Para sahabat Nabi, katanya, tidak senang, namun Nabi melalukan klarifikasi, kemudian mengetahui bahwa orang Yahudi tersebut memiliki tanah tempat sinagoge itu dibangun, dan pembangunan sinagoge adalah upaya mencontoh kesuksesan Nabi Muhammad SAW mendapatkan pengikut melalui masjid sebagai pusat pemberdayaan umat Islam.

Baca juga: Universalitas ajaran Buddhis jadi sendi kearifan lokal dan dunia


Kemudian, kata Nasaruddin, pada waktu Zuhur, dua orang Yahudi tersebut mendengar potongan kalimat azan yang memanggil publik untuk menjemput keberuntungan. Ketika keduanya bertanya kepada Nabi, katanya, Nabi menjelaskan bahwa di masjid, berbagai informasi tentang perdagangan domestik dan internasional dibagikan, sehingga orang yang tidak ke masjid melewatkan informasi berharga yang dapat membuka peluang keberuntungan tersebut.

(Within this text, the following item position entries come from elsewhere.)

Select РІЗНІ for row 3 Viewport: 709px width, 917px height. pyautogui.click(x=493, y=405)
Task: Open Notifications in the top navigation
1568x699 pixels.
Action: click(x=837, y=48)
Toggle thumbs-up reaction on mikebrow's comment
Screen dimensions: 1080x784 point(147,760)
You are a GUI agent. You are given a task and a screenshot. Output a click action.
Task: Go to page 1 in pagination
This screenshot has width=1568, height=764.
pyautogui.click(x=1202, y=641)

"Jadi orang yang tidak pergi ke masjid itu ketinggalan informasi kan gak ada handphone, ga ada TV pada waktu itu. Rugi orang kalau tidak pergi ke masjid," kata Nasaruddin.

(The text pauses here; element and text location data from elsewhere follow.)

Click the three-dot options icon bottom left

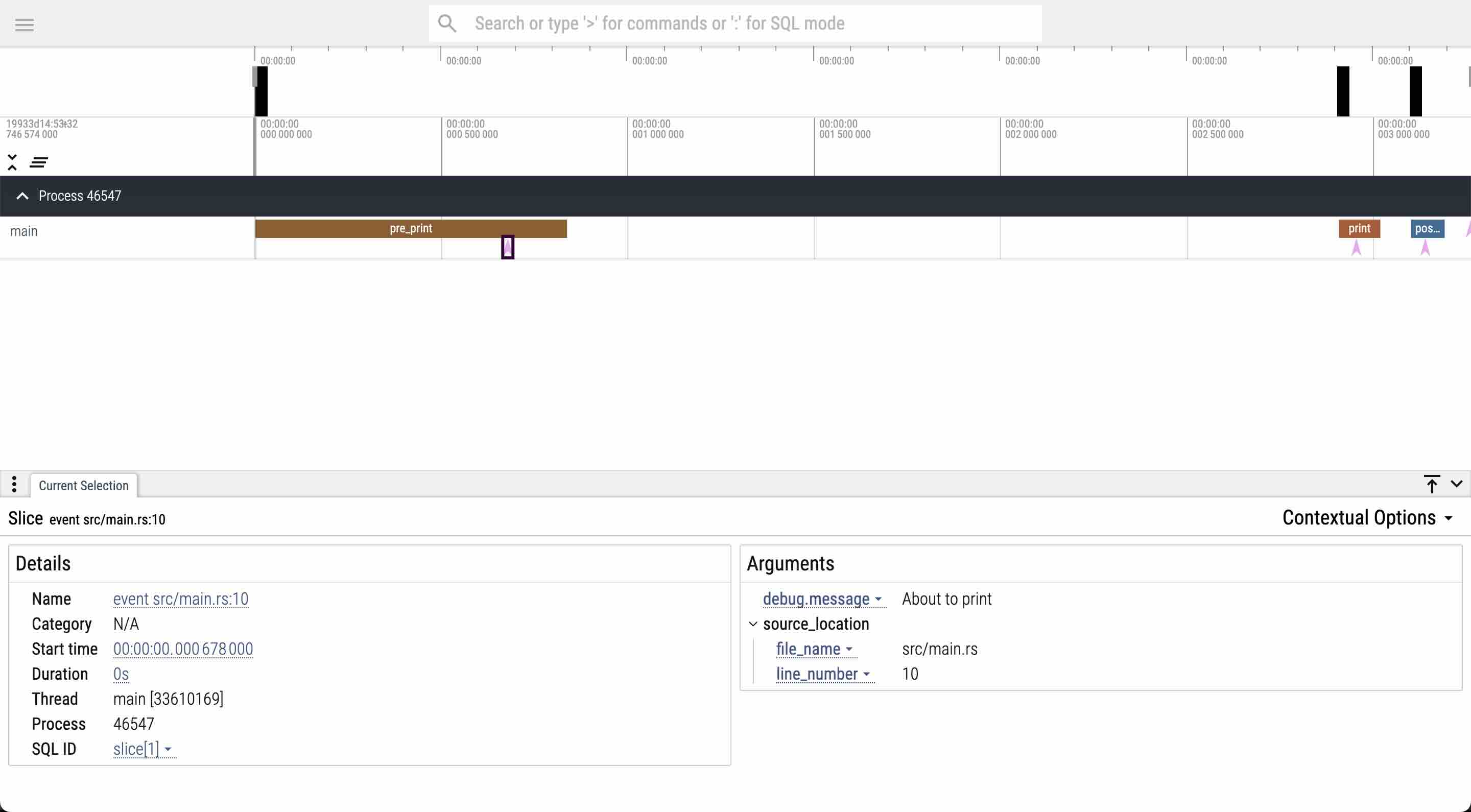coord(14,485)
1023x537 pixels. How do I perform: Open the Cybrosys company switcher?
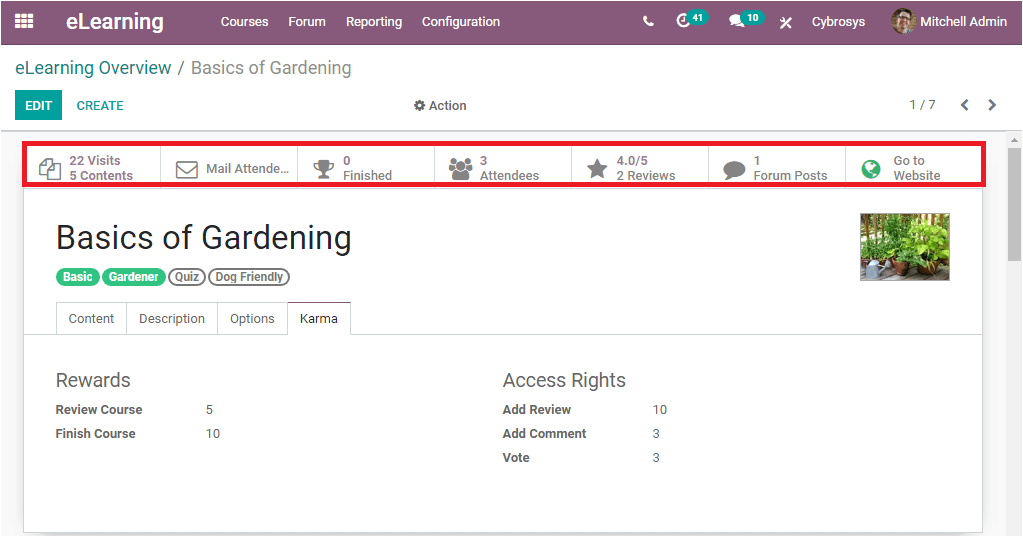838,21
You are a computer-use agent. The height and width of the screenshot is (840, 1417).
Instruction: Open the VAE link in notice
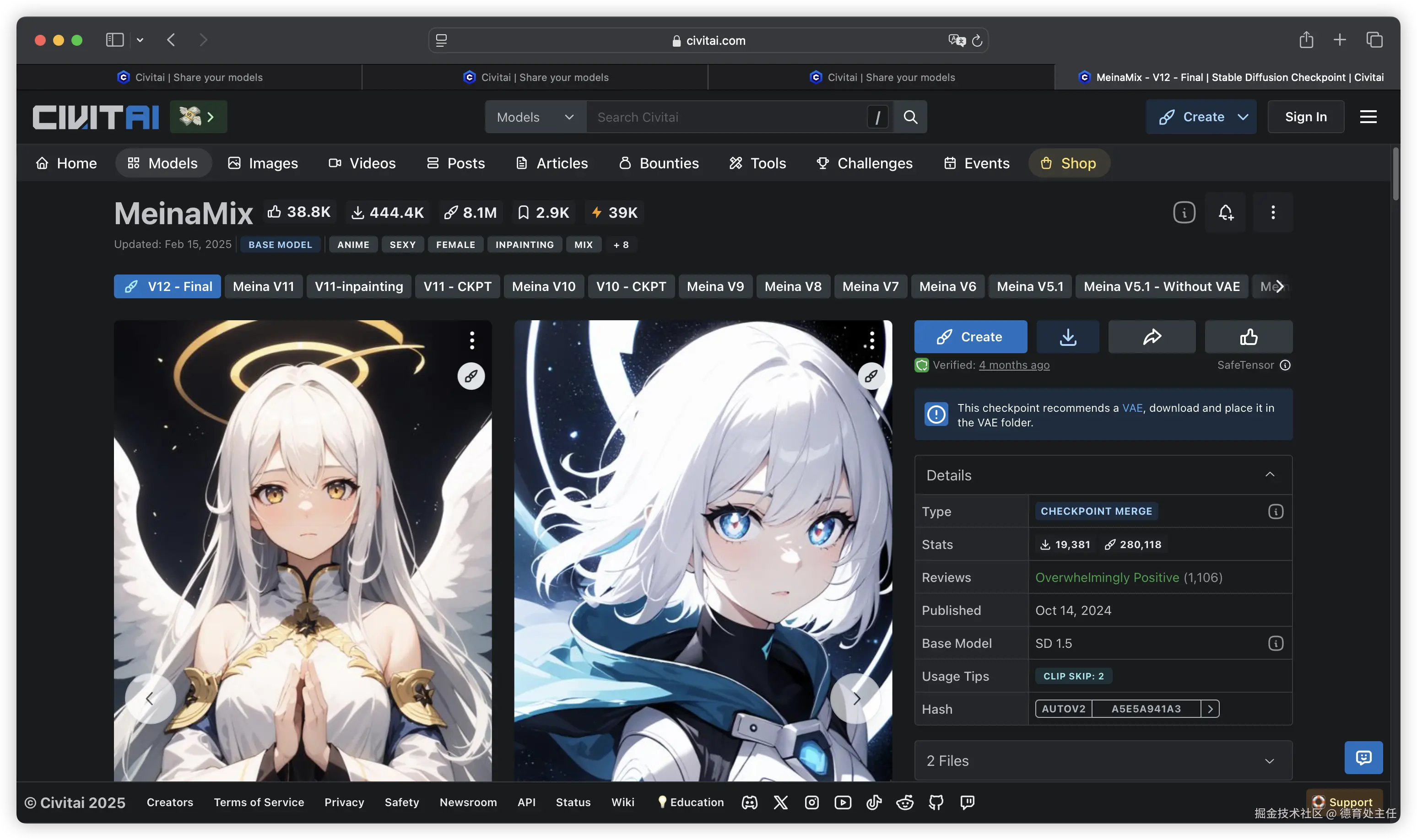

Setelah penjelasan dari Nabi Muhammad, katanya, kedua orang Yahudi tersebut menghentikan pembangunan sinagogenya, karena tujuan pembangunannya sama dengan tujuan keberadaan masjid, yakni meraih keberuntungan. Akhirnya orang Yahudi tersebut pun setuju untuk memperluas masjid saja, ujarnya, dan akhirnya menjadi pengikut Nabi Muhammad SAW..

Jika Nabi Muhammad SAW tidak menyikapi berita tersebut secara kritis, ujarnya, maka hasilnya bisa sangat berbeda. Oleh karena itu, seperti kisah tersebut, katanya, peran media penting dalam menciptakan Indonesia yang stabil.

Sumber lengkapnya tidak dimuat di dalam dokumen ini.